**TRY IT**
Transcribe the listing in full, word for word; pictures do not belong in the copy.

━━━━━━

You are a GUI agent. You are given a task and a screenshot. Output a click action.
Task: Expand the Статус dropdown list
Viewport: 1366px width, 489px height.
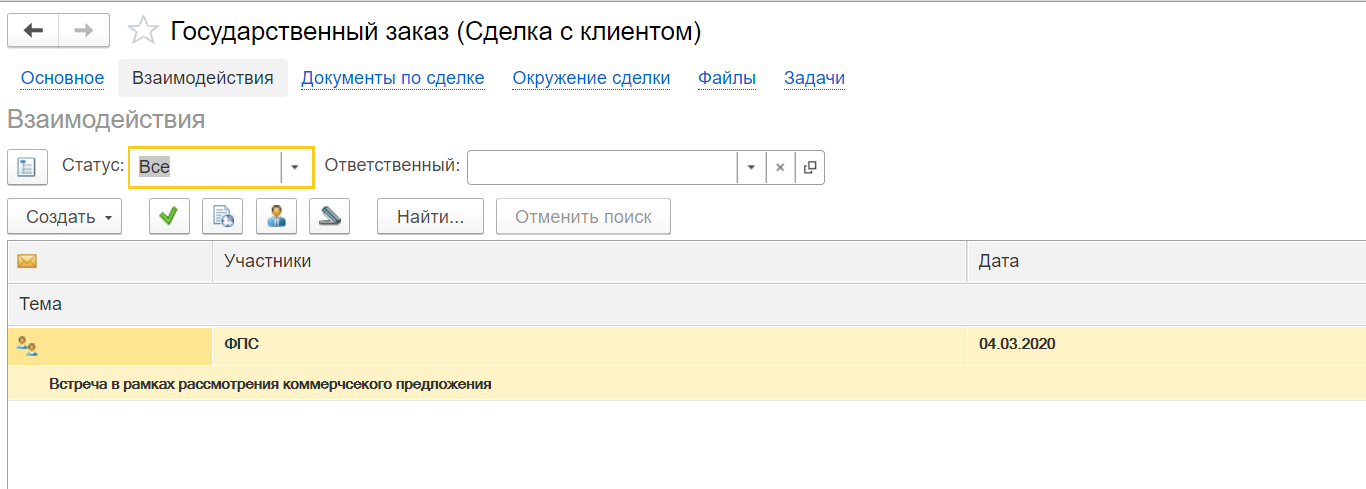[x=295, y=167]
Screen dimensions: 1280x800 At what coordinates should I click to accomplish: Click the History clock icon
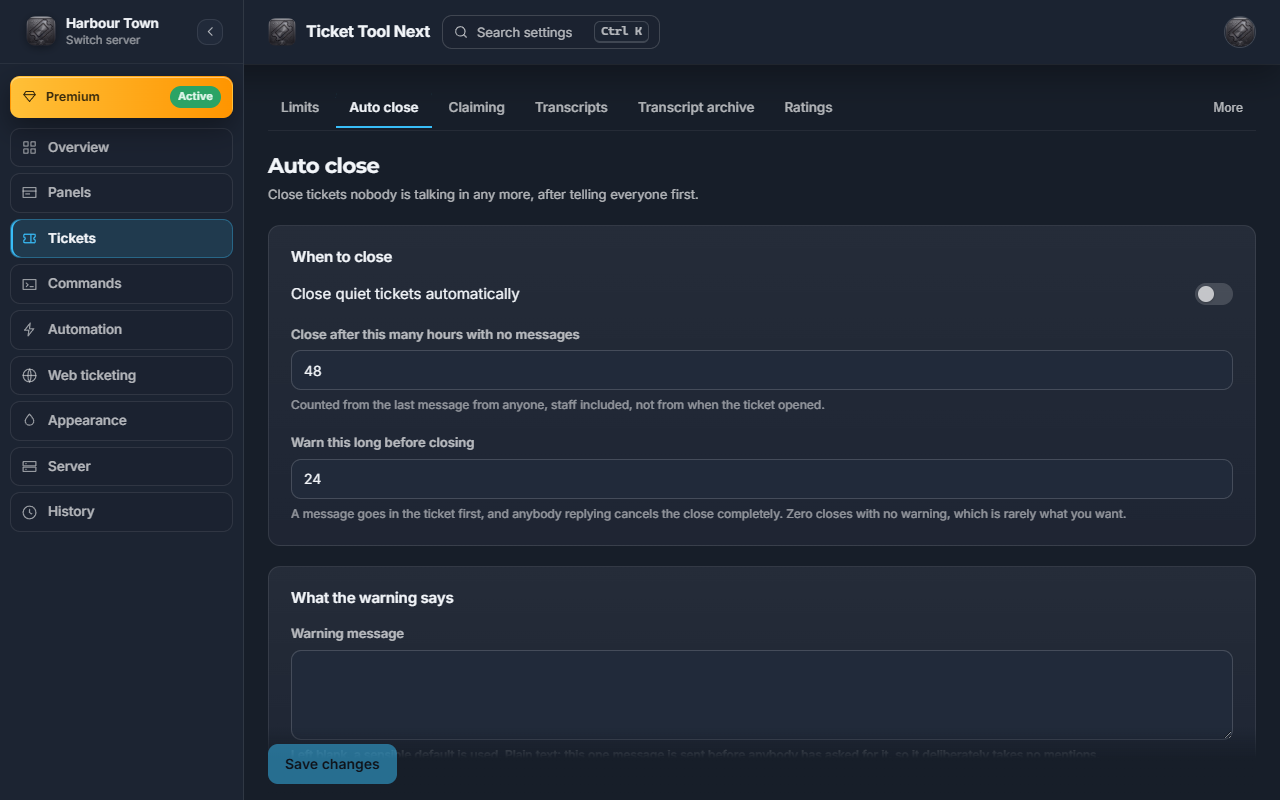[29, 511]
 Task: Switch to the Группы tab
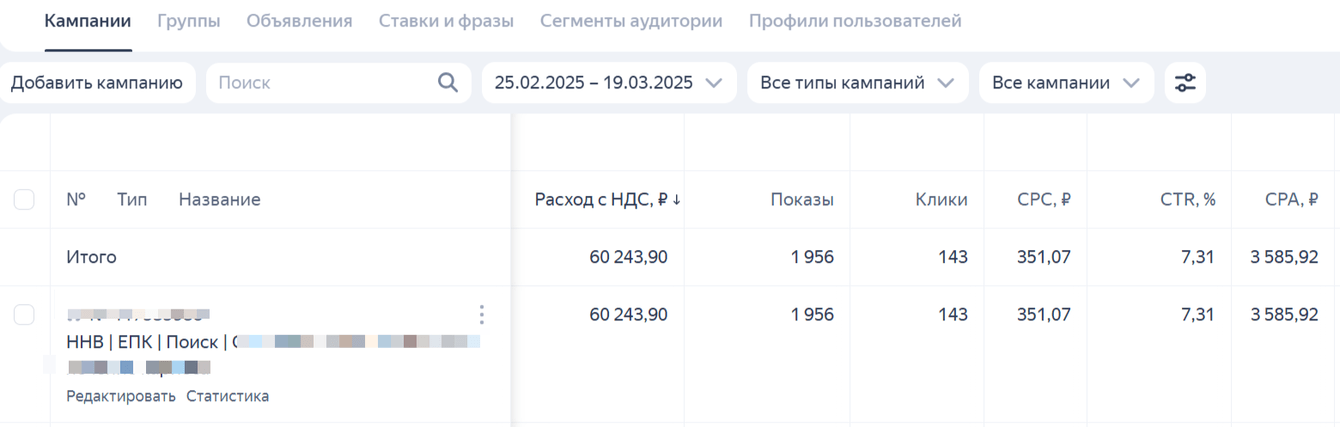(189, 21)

━━━━━━

**WRITTEN RESPONSE**
You are a GUI agent. You are given a task and a screenshot. Output a click action.
Task: Expand the Статус dropdown list
Viewport: 1366px width, 489px height.
[x=295, y=167]
Screen dimensions: 1280x800 At what coordinates should I click to accomplish: Click the History clock icon
[29, 511]
 Task: Switch to the Группы tab
(189, 21)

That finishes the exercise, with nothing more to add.